As Montastruc et al. (Montastruc, Schwarz, Schmitt and Bui, 2012) state in their review, the link between migraine and Alice in Wonderland Syndrome AIWS, a link hypothesized in the early days by Todd (1955), is the one most reported in the literature and is the line mainly considered in the framing of the syndrome. The information available to date is supported by data from the use of transcranial electrical stimulation and neuroimaging techniques. Hamed (2010), referring to a case of concomitance between migraine and AIWS, states the involvement of the occipital and parietal lobe. This finding is confirmed by the study of Brumm et al. (Brumm, Walenski, Haist, Robbins, Granet and Love, 2011), who were the first to record the brain activity of a patient with the syndrome during a micropsia attack. Using functional magnetic resonance imaging (fMRI), which allows to describe the activity of cortical areas based on the detection of blood flow, the authors found an abnormal activation of the occipital lobe, in the primary and extrastriate regions of the visual cortical areas, and of the parietal lobe. The results are in agreement with Cau (1999) on the possibility of the occurrence of perceptual alterations, such as those present in AIWS, in case of temporo-occipital and parieto-occipital-temporal lessons, underlining the role of these areas in the formation of perceptions.
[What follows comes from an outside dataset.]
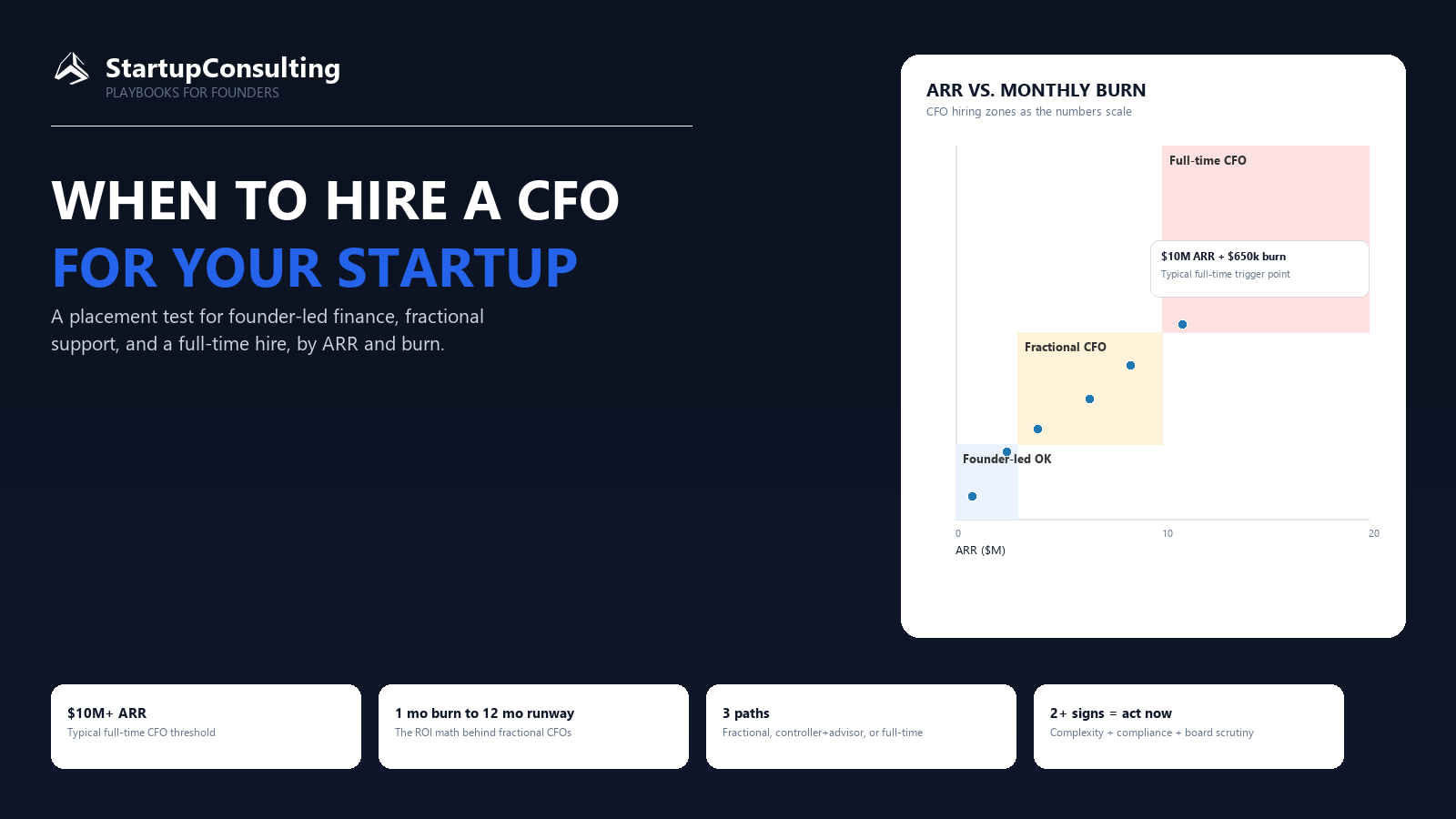Click the ARR VS. MONTHLY BURN chart title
Interesting data concern the spontaneous onset of Alice in Wonderland Syndrome symptoms in children aged 2-13 years. It would seem, in fact, that it is not so rare to encounter alterations in perceptions in the infantile period, which usually return after a short time. Grant Liu, a pediatrician at the Children’s Hospital of Philadelphia, conducted a study to investigate the expression of symptoms of the syndrome in 48 children with this diagnosis. The most frequent illusions involved seeing objects smaller (micropsia) or farther away (teliopsia). The curious fact, however, is that in 52% of the cases no triggers were identified and, in most subjects, the symptoms regressed spontaneously. Referring back to what was previously mentioned, it is difficult for families to deal with a similar situation, due to the lack of knowledge and the shame and fear arising from not knowing what is happening. Liu himself, in an interview, said that he put so much interest in defining the syndrome to give a voice to children, a voice to parents, to make them able to understand what is happening to their children.
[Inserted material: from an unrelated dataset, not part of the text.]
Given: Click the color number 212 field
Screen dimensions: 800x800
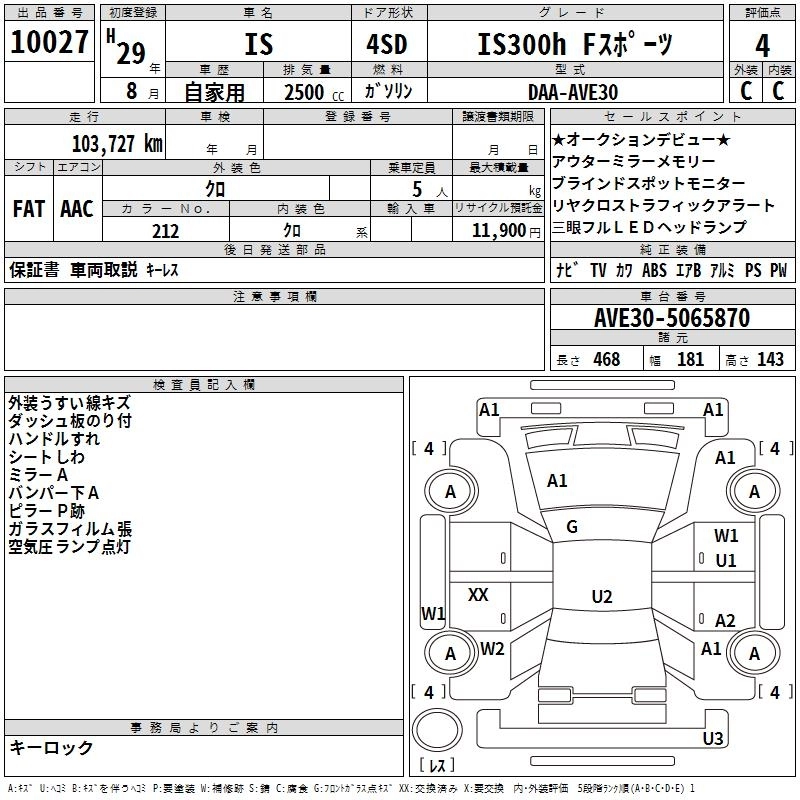Looking at the screenshot, I should coord(166,231).
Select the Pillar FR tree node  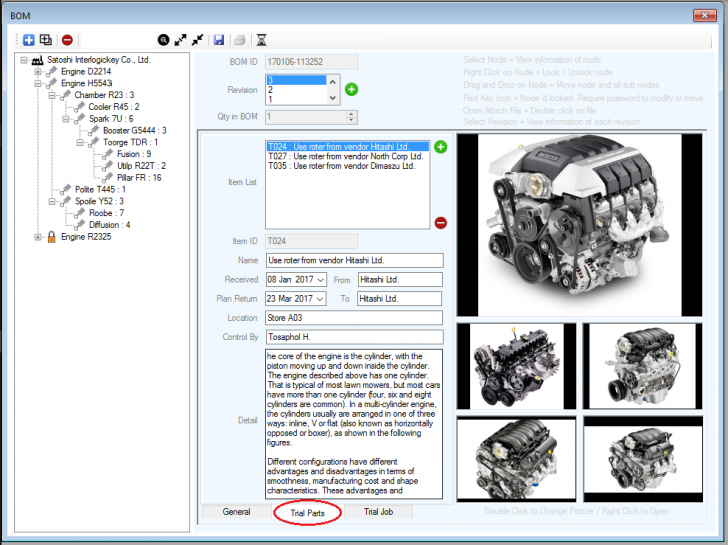140,177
In summary, you can define Alice in Wonderland Syndrome as a constellation of symptoms that lead to perceptual distortions. The most common alterations concern the body or part of it, which are often accompanied by visual illusions, temporal illusions and psychological feelings of dissociation. The syndrome is usually caused by other disorders, such as migraine, epilepsy, viral and bacterial infections, intoxication by drugs or medications or concurrent with psychiatric disorders. A separate issue concerns children, who seem to be able to manifest symptoms spontaneously.
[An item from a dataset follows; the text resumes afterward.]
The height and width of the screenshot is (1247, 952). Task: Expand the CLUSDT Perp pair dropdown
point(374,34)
To date, there is no specific treatment for Alice in Wonderland Syndrome. The line followed by doctors is the treatment of the factor that triggered it.

Studies of the syndrome have been very helpful in normalizing symptoms. As previously explained, many patients, not being aware of their real condition, experienced the perceptual distortions as something not normal, and this caused in them feelings of confusion, shame and fear, which often led them not to talk about their difficulties and not to ask for help. Giving name and form to this set of bizarre symptoms, allows those who suffer from them to recognize them for what they are and to detach them from real life, just like Alice who, at the end of the book, discovers that her fantastic adventure was nothing but a dream, vivid in her mind but still other than reality.